BEGIN Page extract

Separately, the Company announced that its subsidiary, The Hawthorne Collective, has purchased a warrant to buy equity in Dewey Scientific for $3.2 million, which will help advance Dewey’s industry-leading cannabis genomics and cultivation. The investment from the Hawthorne Collective will be used only for purposes permitted by applicable laws of the United States.
Nutrien (NYSE: NTR) (TSX: NTR) and EXMAR (EXM) recently announced that they have signed a Collaboration Agreement to jointly develop and build a low-carbon, ammonia-fueled vessel. Partners for over three decades in transporting ammonia globally, Nutrien is one of the world’s largest producers of low-carbon ammonia and EXMAR is a leading player and innovator in the transportation of liquefied gas products.
Nutrien and EXMAR support the decarbonization of shipping and the International Maritime Organization’s (IMO) Green House Gas (GHG) Strategy to reduce emissions. Their new collaboration aims to significantly reduce Nutrien’s maritime transportation emissions and enable the commercial development of an ammonia-fueled vessel. Together, they will chart a clear path for wide adoption of low-carbon ammonia as a clean fuel for the maritime industry.
The Mosaic Company (NYSE: MOS) recently announced that North American phosphate operations are expected to be negatively impacted by damage caused by Hurricane Ida.
Wind damage to the Faustina and Uncle Sam facilities from the storm is expected to result in reduced production as repairs are completed. The following expectations also include estimates of production loss from an August equipment failure at the company’s New Wales facility in Florida. In the third quarter, relative to historical averages, production is expected to be down by approximately 300,000 tonnes. Fourth quarter operating rates are expected to improve sequentially, but production may still be down from historical averages. Mosaic plans to provide an update, including estimated financial impacts of the hurricane, when it reports third quarter results.
The hurricane also caused navigational issues on the Mississippi River, which could cause congestion during the busy fall application season and create logistical risks for Mosaic’s production.

END Page extract

• **Exercise prompt**:
Answer these questions from the news extract:
1. What did The Hawthorne Collective pay for its warrant to buy equity in Dewey Scientific?
2. For how long have Nutrien and EXMAR been partners in transporting ammonia globally?
3. Relative to historical averages, about how far is Mosaic's third-quarter production expected to drop?
The rows have no connection to the news extract.

BEGIN Record set

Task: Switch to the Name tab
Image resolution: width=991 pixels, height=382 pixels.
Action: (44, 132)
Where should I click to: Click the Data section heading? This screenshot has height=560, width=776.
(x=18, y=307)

END Record set
BEGIN Record set

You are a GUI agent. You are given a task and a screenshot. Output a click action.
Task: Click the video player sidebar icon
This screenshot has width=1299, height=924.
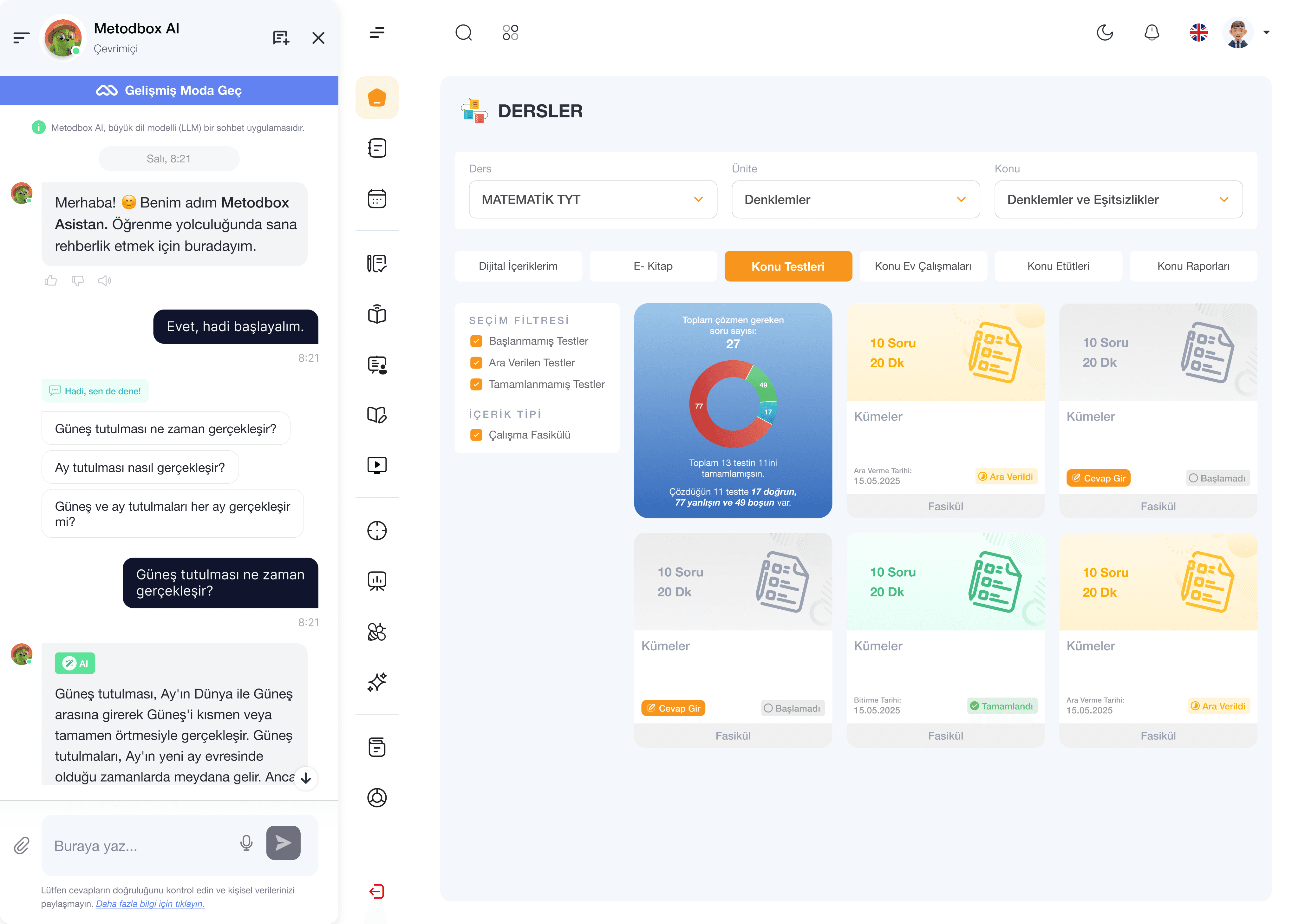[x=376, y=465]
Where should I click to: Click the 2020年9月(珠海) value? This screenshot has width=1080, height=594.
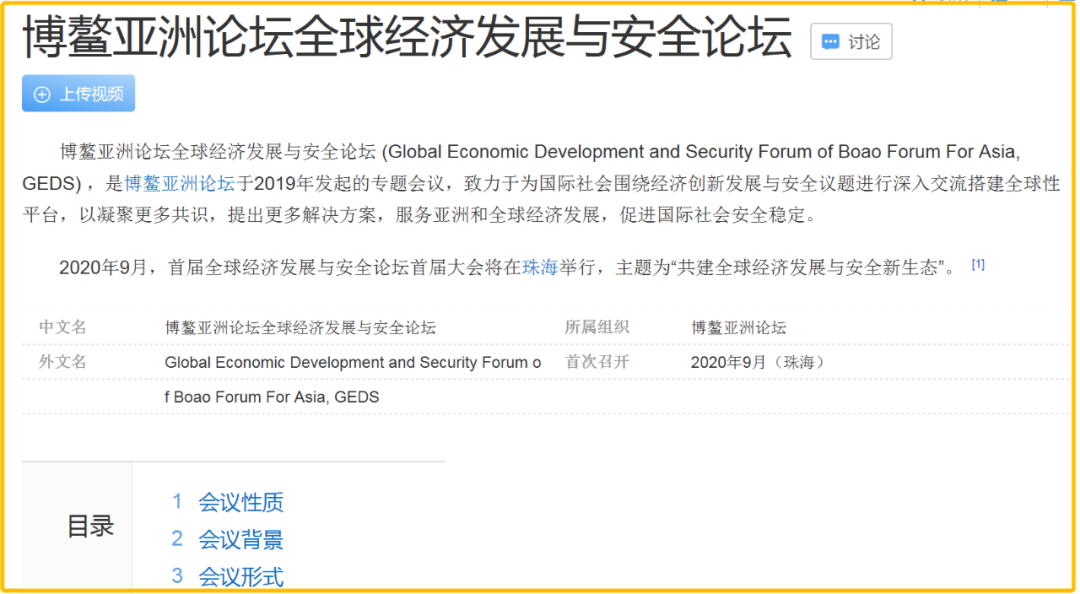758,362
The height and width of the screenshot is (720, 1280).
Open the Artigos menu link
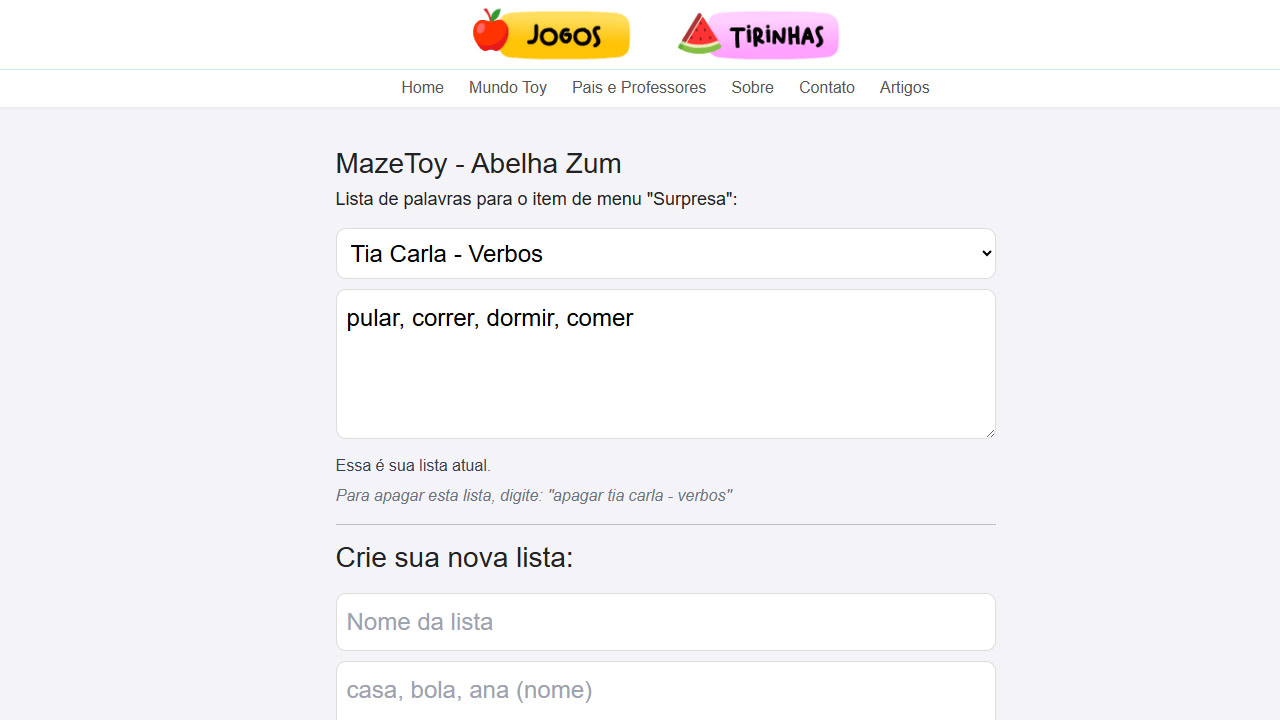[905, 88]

END Record set

• **Output of the task**:
1. $3.2 million.
2. Over three decades.
3. Approximately 300,000 tonnes.